▶ [PROBLEM REQUIREMENTS] Write all of the lines below out again, exactly as they stand.

▶ [RECORDS SHOWN]

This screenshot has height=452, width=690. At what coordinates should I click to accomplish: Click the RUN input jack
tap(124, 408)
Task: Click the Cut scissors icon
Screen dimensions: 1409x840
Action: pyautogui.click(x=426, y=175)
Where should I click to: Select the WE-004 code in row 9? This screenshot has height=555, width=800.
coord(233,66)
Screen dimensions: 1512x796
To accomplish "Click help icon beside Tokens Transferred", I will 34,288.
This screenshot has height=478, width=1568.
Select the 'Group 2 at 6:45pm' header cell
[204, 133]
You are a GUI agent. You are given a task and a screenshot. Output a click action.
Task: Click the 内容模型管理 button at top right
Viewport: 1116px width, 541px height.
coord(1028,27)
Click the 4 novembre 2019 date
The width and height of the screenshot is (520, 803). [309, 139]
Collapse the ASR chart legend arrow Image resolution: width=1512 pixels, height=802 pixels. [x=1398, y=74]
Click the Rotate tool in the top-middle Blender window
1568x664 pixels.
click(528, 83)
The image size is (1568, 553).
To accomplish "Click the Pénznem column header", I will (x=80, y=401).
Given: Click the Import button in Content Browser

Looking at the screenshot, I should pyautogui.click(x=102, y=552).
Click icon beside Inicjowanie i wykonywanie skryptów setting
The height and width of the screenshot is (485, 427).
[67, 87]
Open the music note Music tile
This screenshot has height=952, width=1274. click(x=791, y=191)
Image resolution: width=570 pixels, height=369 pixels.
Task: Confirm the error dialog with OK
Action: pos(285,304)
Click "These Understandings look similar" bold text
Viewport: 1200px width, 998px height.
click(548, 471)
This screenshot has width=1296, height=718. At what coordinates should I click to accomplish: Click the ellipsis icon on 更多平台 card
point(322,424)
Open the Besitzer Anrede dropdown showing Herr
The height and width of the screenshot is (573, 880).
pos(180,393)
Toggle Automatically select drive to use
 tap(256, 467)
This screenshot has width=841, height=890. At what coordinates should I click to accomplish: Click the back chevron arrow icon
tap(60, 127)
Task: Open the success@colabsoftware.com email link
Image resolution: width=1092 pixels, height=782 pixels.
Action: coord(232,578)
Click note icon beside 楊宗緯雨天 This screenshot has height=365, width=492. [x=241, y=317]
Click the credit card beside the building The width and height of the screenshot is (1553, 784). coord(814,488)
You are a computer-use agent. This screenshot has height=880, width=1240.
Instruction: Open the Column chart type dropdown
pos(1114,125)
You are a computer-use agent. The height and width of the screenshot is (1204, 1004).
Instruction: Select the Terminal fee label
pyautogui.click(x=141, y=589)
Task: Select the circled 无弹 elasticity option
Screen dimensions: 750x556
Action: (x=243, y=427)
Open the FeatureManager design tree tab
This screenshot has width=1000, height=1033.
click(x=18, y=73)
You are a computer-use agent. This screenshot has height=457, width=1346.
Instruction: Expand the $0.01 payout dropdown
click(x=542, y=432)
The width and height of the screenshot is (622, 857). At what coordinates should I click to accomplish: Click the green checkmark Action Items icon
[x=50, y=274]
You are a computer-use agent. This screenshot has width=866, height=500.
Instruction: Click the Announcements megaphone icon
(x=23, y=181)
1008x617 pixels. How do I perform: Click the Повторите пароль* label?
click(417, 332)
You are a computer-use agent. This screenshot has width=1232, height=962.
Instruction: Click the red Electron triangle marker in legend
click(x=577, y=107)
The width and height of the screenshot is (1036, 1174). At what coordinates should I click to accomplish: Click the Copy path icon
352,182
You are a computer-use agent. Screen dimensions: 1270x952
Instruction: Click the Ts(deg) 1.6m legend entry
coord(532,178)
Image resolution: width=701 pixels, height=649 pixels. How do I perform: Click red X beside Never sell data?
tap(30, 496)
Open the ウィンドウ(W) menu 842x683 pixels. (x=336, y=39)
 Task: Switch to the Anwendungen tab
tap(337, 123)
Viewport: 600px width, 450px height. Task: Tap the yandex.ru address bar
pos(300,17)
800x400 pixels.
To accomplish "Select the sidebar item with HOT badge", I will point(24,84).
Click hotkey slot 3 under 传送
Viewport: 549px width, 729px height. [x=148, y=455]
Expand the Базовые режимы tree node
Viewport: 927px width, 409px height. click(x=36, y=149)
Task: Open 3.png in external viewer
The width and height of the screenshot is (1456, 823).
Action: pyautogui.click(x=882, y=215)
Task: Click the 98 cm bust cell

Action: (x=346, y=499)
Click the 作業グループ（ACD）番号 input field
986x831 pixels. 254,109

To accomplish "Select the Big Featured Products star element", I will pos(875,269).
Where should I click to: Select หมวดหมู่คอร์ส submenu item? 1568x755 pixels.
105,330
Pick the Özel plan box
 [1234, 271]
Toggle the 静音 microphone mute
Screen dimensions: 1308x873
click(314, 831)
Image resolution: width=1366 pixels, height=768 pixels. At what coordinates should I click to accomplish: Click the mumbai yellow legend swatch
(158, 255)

▶ [REPLY]
This screenshot has height=452, width=690. At what coordinates should I click to accomplish: Click the RUN input jack
tap(124, 408)
Task: Click the Cut scissors icon
Screen dimensions: 1409x840
Action: pyautogui.click(x=426, y=175)
Where should I click to: Select the WE-004 code in row 9? This screenshot has height=555, width=800.
coord(233,66)
Screen dimensions: 1512x796
To accomplish "Click help icon beside Tokens Transferred", I will 34,288.
This screenshot has height=478, width=1568.
Select the 'Group 2 at 6:45pm' header cell
[204, 133]
You are a GUI agent. You are given a task and a screenshot. Output a click action.
Task: Click the 内容模型管理 button at top right
Viewport: 1116px width, 541px height.
coord(1028,27)
Click the 4 novembre 2019 date
The width and height of the screenshot is (520, 803). [309, 139]
Collapse the ASR chart legend arrow Image resolution: width=1512 pixels, height=802 pixels. [x=1398, y=74]
Click the Rotate tool in the top-middle Blender window
1568x664 pixels.
click(528, 83)
The image size is (1568, 553).
To accomplish "Click the Pénznem column header", I will (x=80, y=401).
Given: Click the Import button in Content Browser

Looking at the screenshot, I should pyautogui.click(x=102, y=552).
Click icon beside Inicjowanie i wykonywanie skryptów setting
The height and width of the screenshot is (485, 427).
[67, 87]
Open the music note Music tile
This screenshot has height=952, width=1274. click(x=791, y=191)
Image resolution: width=570 pixels, height=369 pixels.
Task: Confirm the error dialog with OK
Action: pos(285,304)
Click "These Understandings look similar" bold text
Viewport: 1200px width, 998px height.
click(548, 471)
This screenshot has width=1296, height=718. At what coordinates should I click to accomplish: Click the ellipsis icon on 更多平台 card
point(322,424)
Open the Besitzer Anrede dropdown showing Herr
The height and width of the screenshot is (573, 880).
pos(180,393)
Toggle Automatically select drive to use
 tap(256, 467)
This screenshot has width=841, height=890. At what coordinates should I click to accomplish: Click the back chevron arrow icon
tap(60, 127)
Task: Open the success@colabsoftware.com email link
Image resolution: width=1092 pixels, height=782 pixels.
Action: coord(232,578)
Click note icon beside 楊宗緯雨天 This screenshot has height=365, width=492. [x=241, y=317]
Click the credit card beside the building The width and height of the screenshot is (1553, 784). coord(814,488)
You are a computer-use agent. This screenshot has height=880, width=1240.
Instruction: Open the Column chart type dropdown
pos(1114,125)
You are a computer-use agent. The height and width of the screenshot is (1204, 1004).
Instruction: Select the Terminal fee label
pyautogui.click(x=141, y=589)
Task: Select the circled 无弹 elasticity option
Screen dimensions: 750x556
Action: (x=243, y=427)
Open the FeatureManager design tree tab
This screenshot has width=1000, height=1033.
click(x=18, y=73)
You are a computer-use agent. This screenshot has height=457, width=1346.
Instruction: Expand the $0.01 payout dropdown
click(x=542, y=432)
The width and height of the screenshot is (622, 857). At what coordinates should I click to accomplish: Click the green checkmark Action Items icon
[x=50, y=274]
You are a computer-use agent. This screenshot has width=866, height=500.
Instruction: Click the Announcements megaphone icon
(x=23, y=181)
1008x617 pixels. How do I perform: Click the Повторите пароль* label?
click(417, 332)
You are a computer-use agent. This screenshot has width=1232, height=962.
Instruction: Click the red Electron triangle marker in legend
click(x=577, y=107)
The width and height of the screenshot is (1036, 1174). At what coordinates should I click to accomplish: Click the Copy path icon
352,182
You are a computer-use agent. Screen dimensions: 1270x952
Instruction: Click the Ts(deg) 1.6m legend entry
coord(532,178)
Image resolution: width=701 pixels, height=649 pixels. How do I perform: Click red X beside Never sell data?
tap(30, 496)
Open the ウィンドウ(W) menu 842x683 pixels. (x=336, y=39)
 Task: Switch to the Anwendungen tab
tap(337, 123)
Viewport: 600px width, 450px height. Task: Tap the yandex.ru address bar
pos(300,17)
800x400 pixels.
To accomplish "Select the sidebar item with HOT badge", I will point(24,84).
Click hotkey slot 3 under 传送
Viewport: 549px width, 729px height. [x=148, y=455]
Expand the Базовые режимы tree node
Viewport: 927px width, 409px height. click(x=36, y=149)
Task: Open 3.png in external viewer
The width and height of the screenshot is (1456, 823).
Action: pyautogui.click(x=882, y=215)
Task: Click the 98 cm bust cell

Action: (x=346, y=499)
Click the 作業グループ（ACD）番号 input field
986x831 pixels. 254,109

To accomplish "Select the Big Featured Products star element", I will pos(875,269).
Where should I click to: Select หมวดหมู่คอร์ส submenu item? 1568x755 pixels.
105,330
Pick the Özel plan box
 [1234, 271]
Toggle the 静音 microphone mute
Screen dimensions: 1308x873
click(314, 831)
Image resolution: width=1366 pixels, height=768 pixels. At what coordinates should I click to accomplish: Click the mumbai yellow legend swatch
(158, 255)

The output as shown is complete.